• Work required: From the entries below, return only the lines starting at the one that contains "Mastiff (26, 2262)" and ending at the one that contains "Norwegian (32, 2294)", exactly as they stand.

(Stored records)
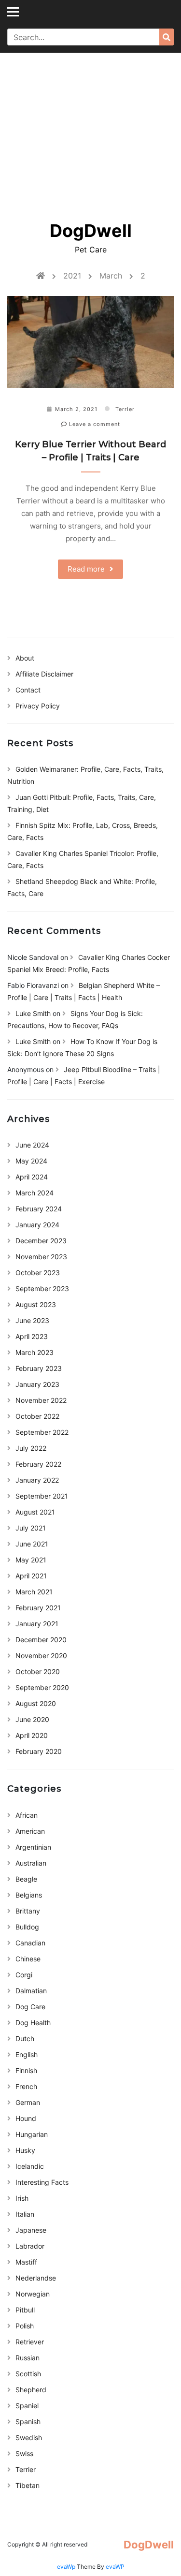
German (27, 2102)
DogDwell (91, 230)
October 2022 (37, 1416)
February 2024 (38, 1209)
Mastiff (26, 2262)
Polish (24, 2326)
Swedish (28, 2437)
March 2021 (34, 1592)
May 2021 (30, 1560)
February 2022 (38, 1464)
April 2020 (31, 1735)
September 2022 (42, 1432)
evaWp (67, 2566)
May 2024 (31, 1161)
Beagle (26, 1879)
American (30, 1831)
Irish (21, 2198)
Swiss (24, 2453)
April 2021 (31, 1576)
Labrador (29, 2246)
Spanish (28, 2421)
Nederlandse (35, 2278)
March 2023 (34, 1352)
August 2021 (35, 1512)
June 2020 (32, 1719)
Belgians (28, 1895)
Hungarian (31, 2134)
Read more (86, 569)
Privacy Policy (37, 706)
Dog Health (33, 2022)
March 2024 (34, 1193)
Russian (27, 2358)
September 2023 (42, 1288)
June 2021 (31, 1544)
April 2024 (31, 1177)
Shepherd (30, 2389)
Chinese (28, 1959)
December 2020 (41, 1639)
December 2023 (41, 1240)
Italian (24, 2214)
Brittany (27, 1911)
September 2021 (41, 1496)
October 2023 (37, 1272)
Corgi (23, 1975)
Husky (25, 2150)
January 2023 (37, 1384)
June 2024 (32, 1145)
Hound (25, 2118)
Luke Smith (33, 1013)
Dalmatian (31, 1991)
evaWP (115, 2566)
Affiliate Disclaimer (44, 674)
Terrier (125, 409)
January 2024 (37, 1225)
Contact (28, 690)
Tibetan (27, 2485)
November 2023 (41, 1256)
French (26, 2086)
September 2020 (42, 1687)
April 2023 (31, 1336)
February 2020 (38, 1751)
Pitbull (25, 2310)
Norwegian (32, 2294)
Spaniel (27, 2405)
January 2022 (37, 1480)
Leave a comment (93, 424)
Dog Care (30, 2006)
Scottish (28, 2374)
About (24, 658)
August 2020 (35, 1703)
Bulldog (27, 1927)
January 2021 (36, 1623)
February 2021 (38, 1608)
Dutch (24, 2038)
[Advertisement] (90, 130)
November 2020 (41, 1655)
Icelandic (29, 2166)
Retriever (29, 2342)
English (26, 2054)
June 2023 (32, 1320)
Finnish (26, 2070)
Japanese (30, 2230)
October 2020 (37, 1671)
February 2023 (38, 1368)
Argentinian (33, 1847)
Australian (30, 1863)
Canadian (30, 1943)
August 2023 (35, 1304)
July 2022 (30, 1448)
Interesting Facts (42, 2182)
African (26, 1815)
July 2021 (30, 1528)
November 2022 (41, 1400)
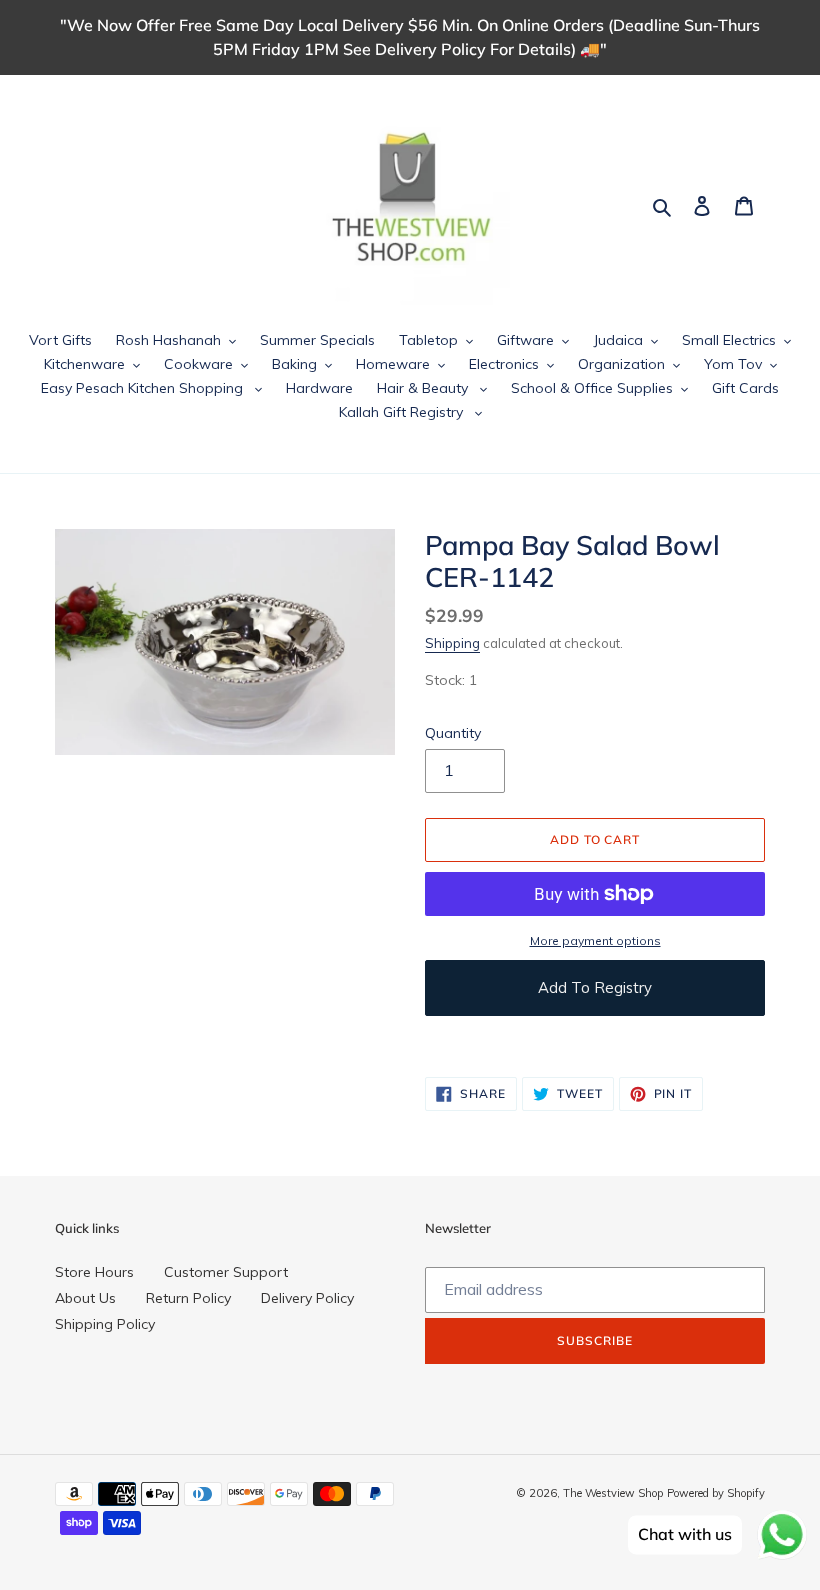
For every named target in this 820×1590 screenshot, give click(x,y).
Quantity (453, 733)
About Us (85, 1298)
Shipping (452, 643)
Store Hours (94, 1272)
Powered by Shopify (716, 1493)
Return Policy (188, 1298)
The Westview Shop (613, 1493)
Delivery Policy (307, 1298)
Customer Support (226, 1272)
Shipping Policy (105, 1324)
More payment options (595, 940)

• Written reply:
Mastiff (26, 2262)
Polish (24, 2326)
Swedish (28, 2437)
March 2021 (34, 1592)
May 2021 (30, 1560)
February 2022 (38, 1464)
April 2020 (31, 1735)
September 2022 (42, 1432)
evaWp (67, 2566)
May 2024 (31, 1161)
Beagle (26, 1879)
American (30, 1831)
Irish (21, 2198)
Swiss (24, 2453)
April 2021 (31, 1576)
Labrador (29, 2246)
Spanish (28, 2421)
Nederlandse (35, 2278)
March 2023 (34, 1352)
August 2021 (35, 1512)
June 2020 (32, 1719)
Belgians (28, 1895)
Hungarian (31, 2134)
Read more (86, 569)
Privacy Policy (37, 706)
Dog Health (33, 2022)
March 2024 (34, 1193)
Russian (27, 2358)
September 2023 (42, 1288)
June 2021 (31, 1544)
April 2024 (31, 1177)
Shepherd (30, 2389)
Chinese (28, 1959)
December 2020 (41, 1639)
December 2023 (41, 1240)
Italian (24, 2214)
Brittany (27, 1911)
September 2021 (41, 1496)
October 2023 (37, 1272)
Corgi (23, 1975)
Husky (25, 2150)
January 2023 (37, 1384)
June 2024 (32, 1145)
Hound (25, 2118)
Luke Smith (33, 1013)
Dalmatian (31, 1991)
evaWP (115, 2566)
Affiliate Disclaimer (44, 674)
Terrier (125, 409)
January 2024 (37, 1225)
Contact (28, 690)
Tibetan (27, 2485)
November 2023 (41, 1256)
French (26, 2086)
September 2020 (42, 1687)
April 2023 (31, 1336)
February 2020 (38, 1751)
Pitbull (25, 2310)
Norwegian (32, 2294)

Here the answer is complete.